[Entries giving target coordinates]
※ ※ ※

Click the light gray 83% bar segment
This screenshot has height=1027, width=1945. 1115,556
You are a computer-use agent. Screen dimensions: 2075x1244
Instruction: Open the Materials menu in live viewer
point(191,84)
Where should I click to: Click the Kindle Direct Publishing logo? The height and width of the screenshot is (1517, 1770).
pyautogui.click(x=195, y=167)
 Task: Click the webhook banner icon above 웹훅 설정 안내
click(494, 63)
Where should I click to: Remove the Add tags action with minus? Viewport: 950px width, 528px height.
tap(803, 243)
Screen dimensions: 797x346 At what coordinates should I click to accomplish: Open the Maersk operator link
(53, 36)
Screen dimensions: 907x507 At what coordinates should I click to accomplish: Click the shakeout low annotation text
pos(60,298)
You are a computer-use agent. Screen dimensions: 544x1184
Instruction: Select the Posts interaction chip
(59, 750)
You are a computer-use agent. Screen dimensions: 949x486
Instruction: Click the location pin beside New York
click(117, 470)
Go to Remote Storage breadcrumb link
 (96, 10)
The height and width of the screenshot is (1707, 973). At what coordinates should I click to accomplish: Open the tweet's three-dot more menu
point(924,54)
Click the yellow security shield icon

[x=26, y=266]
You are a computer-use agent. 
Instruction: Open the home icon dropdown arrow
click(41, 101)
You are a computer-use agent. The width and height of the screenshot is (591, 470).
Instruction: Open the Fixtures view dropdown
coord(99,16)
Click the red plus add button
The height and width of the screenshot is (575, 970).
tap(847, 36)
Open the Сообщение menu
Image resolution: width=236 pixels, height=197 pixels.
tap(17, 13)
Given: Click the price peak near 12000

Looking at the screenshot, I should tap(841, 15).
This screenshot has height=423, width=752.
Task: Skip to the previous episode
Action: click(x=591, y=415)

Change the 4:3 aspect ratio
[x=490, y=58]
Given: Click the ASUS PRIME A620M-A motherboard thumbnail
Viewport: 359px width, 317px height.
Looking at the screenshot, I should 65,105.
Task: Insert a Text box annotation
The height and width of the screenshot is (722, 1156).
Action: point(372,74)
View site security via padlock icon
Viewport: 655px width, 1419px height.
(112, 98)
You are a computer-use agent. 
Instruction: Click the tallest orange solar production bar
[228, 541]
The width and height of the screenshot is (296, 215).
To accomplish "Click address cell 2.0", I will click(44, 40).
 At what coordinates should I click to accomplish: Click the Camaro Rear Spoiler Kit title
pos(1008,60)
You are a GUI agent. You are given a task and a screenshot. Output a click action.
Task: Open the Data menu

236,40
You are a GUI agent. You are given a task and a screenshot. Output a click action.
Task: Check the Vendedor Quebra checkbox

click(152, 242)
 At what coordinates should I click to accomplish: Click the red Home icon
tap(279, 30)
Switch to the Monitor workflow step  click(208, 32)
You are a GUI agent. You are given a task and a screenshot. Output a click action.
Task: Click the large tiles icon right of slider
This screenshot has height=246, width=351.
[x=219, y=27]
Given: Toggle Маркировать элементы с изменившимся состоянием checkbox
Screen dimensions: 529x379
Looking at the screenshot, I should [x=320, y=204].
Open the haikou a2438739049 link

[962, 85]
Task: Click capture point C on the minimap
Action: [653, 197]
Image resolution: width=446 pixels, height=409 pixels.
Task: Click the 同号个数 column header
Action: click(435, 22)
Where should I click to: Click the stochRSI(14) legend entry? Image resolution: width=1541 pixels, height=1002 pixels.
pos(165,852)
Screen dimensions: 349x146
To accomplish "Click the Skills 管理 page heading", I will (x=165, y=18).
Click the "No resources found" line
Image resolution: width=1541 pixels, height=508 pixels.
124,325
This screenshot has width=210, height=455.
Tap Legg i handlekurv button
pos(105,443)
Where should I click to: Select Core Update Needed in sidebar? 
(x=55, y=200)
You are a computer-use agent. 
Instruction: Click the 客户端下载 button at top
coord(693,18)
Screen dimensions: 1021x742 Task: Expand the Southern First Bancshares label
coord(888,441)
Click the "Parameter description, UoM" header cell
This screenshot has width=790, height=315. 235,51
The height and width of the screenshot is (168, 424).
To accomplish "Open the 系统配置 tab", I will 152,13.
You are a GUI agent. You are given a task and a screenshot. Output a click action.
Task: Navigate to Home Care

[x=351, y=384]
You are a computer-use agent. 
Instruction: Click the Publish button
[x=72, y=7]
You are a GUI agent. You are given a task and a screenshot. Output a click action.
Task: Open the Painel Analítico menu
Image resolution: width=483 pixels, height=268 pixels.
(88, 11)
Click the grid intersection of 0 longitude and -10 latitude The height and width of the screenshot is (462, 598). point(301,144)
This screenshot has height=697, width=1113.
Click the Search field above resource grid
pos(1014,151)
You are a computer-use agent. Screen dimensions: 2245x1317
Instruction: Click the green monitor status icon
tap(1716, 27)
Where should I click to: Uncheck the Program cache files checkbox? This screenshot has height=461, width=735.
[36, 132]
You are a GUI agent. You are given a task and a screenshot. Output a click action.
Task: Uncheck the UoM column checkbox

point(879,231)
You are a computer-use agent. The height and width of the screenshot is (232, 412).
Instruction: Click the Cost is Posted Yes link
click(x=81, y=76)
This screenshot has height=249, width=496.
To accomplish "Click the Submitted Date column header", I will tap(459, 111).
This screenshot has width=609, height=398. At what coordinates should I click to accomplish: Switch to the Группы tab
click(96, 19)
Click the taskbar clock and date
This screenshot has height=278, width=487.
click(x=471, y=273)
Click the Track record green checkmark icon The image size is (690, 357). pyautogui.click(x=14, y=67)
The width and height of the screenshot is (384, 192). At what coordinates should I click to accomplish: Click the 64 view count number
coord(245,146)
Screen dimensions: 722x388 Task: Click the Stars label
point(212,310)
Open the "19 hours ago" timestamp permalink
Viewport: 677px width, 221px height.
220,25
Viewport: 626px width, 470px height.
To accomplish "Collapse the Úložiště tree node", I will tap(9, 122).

※ ※ ※

Set exercise
Output these lines as a numbered list, omitting blank lines, and cover every one of the records.

Task answer
1. Click the light gray 83% bar segment
2. This screenshot has height=1027, width=1945. 1115,556
3. You are a computer-use agent. Screen dimensions: 2075x1244
4. Instruction: Open the Materials menu in live viewer
5. point(191,84)
6. Where should I click to: Click the Kindle Direct Publishing logo? The height and width of the screenshot is (1517, 1770).
7. pyautogui.click(x=195, y=167)
8.  Task: Click the webhook banner icon above 웹훅 설정 안내
9. click(494, 63)
10. Where should I click to: Remove the Add tags action with minus? Viewport: 950px width, 528px height.
11. tap(803, 243)
12. Screen dimensions: 797x346 At what coordinates should I click to accomplish: Open the Maersk operator link
13. (53, 36)
14. Screen dimensions: 907x507 At what coordinates should I click to accomplish: Click the shakeout low annotation text
15. pos(60,298)
16. You are a computer-use agent. Screen dimensions: 544x1184
17. Instruction: Select the Posts interaction chip
18. (59, 750)
19. You are a computer-use agent. Screen dimensions: 949x486
20. Instruction: Click the location pin beside New York
21. click(117, 470)
22. Go to Remote Storage breadcrumb link
23.  (96, 10)
24. The height and width of the screenshot is (1707, 973). At what coordinates should I click to accomplish: Open the tweet's three-dot more menu
25. point(924,54)
26. Click the yellow security shield icon
27. [x=26, y=266]
28. You are a computer-use agent. 
29. Instruction: Open the home icon dropdown arrow
30. click(41, 101)
31. You are a computer-use agent. The width and height of the screenshot is (591, 470).
32. Instruction: Open the Fixtures view dropdown
33. coord(99,16)
34. Click the red plus add button
35. The height and width of the screenshot is (575, 970).
36. tap(847, 36)
37. Open the Сообщение menu
38. Image resolution: width=236 pixels, height=197 pixels.
39. tap(17, 13)
40. Given: Click the price peak near 12000
41. Looking at the screenshot, I should tap(841, 15).
42. This screenshot has height=423, width=752.
43. Task: Skip to the previous episode
44. Action: click(x=591, y=415)
45. Change the 4:3 aspect ratio
46. [x=490, y=58]
47. Given: Click the ASUS PRIME A620M-A motherboard thumbnail
48. Viewport: 359px width, 317px height.
49. Looking at the screenshot, I should 65,105.
50. Task: Insert a Text box annotation
51. The height and width of the screenshot is (722, 1156).
52. Action: point(372,74)
53. View site security via padlock icon
54. Viewport: 655px width, 1419px height.
55. (112, 98)
56. You are a computer-use agent. 
57. Instruction: Click the tallest orange solar production bar
58. [228, 541]
59. The width and height of the screenshot is (296, 215).
60. To accomplish "Click address cell 2.0", I will click(44, 40).
61.  At what coordinates should I click to accomplish: Click the Camaro Rear Spoiler Kit title
62. pos(1008,60)
63. You are a GUI agent. You are given a task and a screenshot. Output a click action.
64. Task: Open the Data menu
65. 236,40
66. You are a GUI agent. You are given a task and a screenshot. Output a click action.
67. Task: Check the Vendedor Quebra checkbox
68. click(152, 242)
69.  At what coordinates should I click to accomplish: Click the red Home icon
70. tap(279, 30)
71. Switch to the Monitor workflow step  click(208, 32)
72. You are a GUI agent. You are given a task and a screenshot. Output a click action.
73. Task: Click the large tiles icon right of slider
74. This screenshot has height=246, width=351.
75. [x=219, y=27]
76. Given: Toggle Маркировать элементы с изменившимся состоянием checkbox
77. Screen dimensions: 529x379
78. Looking at the screenshot, I should [x=320, y=204].
79. Open the haikou a2438739049 link
80. [962, 85]
81. Task: Click capture point C on the minimap
82. Action: [653, 197]
83. Image resolution: width=446 pixels, height=409 pixels.
84. Task: Click the 同号个数 column header
85. Action: click(435, 22)
86. Where should I click to: Click the stochRSI(14) legend entry? Image resolution: width=1541 pixels, height=1002 pixels.
87. pos(165,852)
88. Screen dimensions: 349x146
89. To accomplish "Click the Skills 管理 page heading", I will (x=165, y=18).
90. Click the "No resources found" line
91. Image resolution: width=1541 pixels, height=508 pixels.
92. 124,325
93. This screenshot has width=210, height=455.
94. Tap Legg i handlekurv button
95. pos(105,443)
96. Where should I click to: Select Core Update Needed in sidebar? 
97. (x=55, y=200)
98. You are a computer-use agent. 
99. Instruction: Click the 客户端下载 button at top
100. coord(693,18)
101. Screen dimensions: 1021x742 Task: Expand the Southern First Bancshares label
102. coord(888,441)
103. Click the "Parameter description, UoM" header cell
104. This screenshot has width=790, height=315. 235,51
105. The height and width of the screenshot is (168, 424).
106. To accomplish "Open the 系统配置 tab", I will 152,13.
107. You are a GUI agent. You are given a task and a screenshot. Output a click action.
108. Task: Navigate to Home Care
109. [x=351, y=384]
110. You are a computer-use agent. 
111. Instruction: Click the Publish button
112. [x=72, y=7]
113. You are a GUI agent. You are given a task and a screenshot. Output a click action.
114. Task: Open the Painel Analítico menu
115. Image resolution: width=483 pixels, height=268 pixels.
116. (88, 11)
117. Click the grid intersection of 0 longitude and -10 latitude The height and width of the screenshot is (462, 598). point(301,144)
118. This screenshot has height=697, width=1113.
119. Click the Search field above resource grid
120. pos(1014,151)
121. You are a computer-use agent. Screen dimensions: 2245x1317
122. Instruction: Click the green monitor status icon
123. tap(1716, 27)
124. Where should I click to: Uncheck the Program cache files checkbox? This screenshot has height=461, width=735.
125. [36, 132]
126. You are a GUI agent. You are given a task and a screenshot. Output a click action.
127. Task: Uncheck the UoM column checkbox
128. point(879,231)
129. You are a computer-use agent. The height and width of the screenshot is (232, 412).
130. Instruction: Click the Cost is Posted Yes link
131. click(x=81, y=76)
132. This screenshot has height=249, width=496.
133. To accomplish "Click the Submitted Date column header", I will tap(459, 111).
134. This screenshot has width=609, height=398. At what coordinates should I click to accomplish: Switch to the Группы tab
135. click(96, 19)
136. Click the taskbar clock and date
137. This screenshot has height=278, width=487.
138. click(x=471, y=273)
139. Click the Track record green checkmark icon The image size is (690, 357). pyautogui.click(x=14, y=67)
140. The width and height of the screenshot is (384, 192). At what coordinates should I click to accomplish: Click the 64 view count number
141. coord(245,146)
142. Screen dimensions: 722x388 Task: Click the Stars label
143. point(212,310)
144. Open the "19 hours ago" timestamp permalink
145. Viewport: 677px width, 221px height.
146. 220,25
147. Viewport: 626px width, 470px height.
148. To accomplish "Collapse the Úložiště tree node", I will tap(9, 122).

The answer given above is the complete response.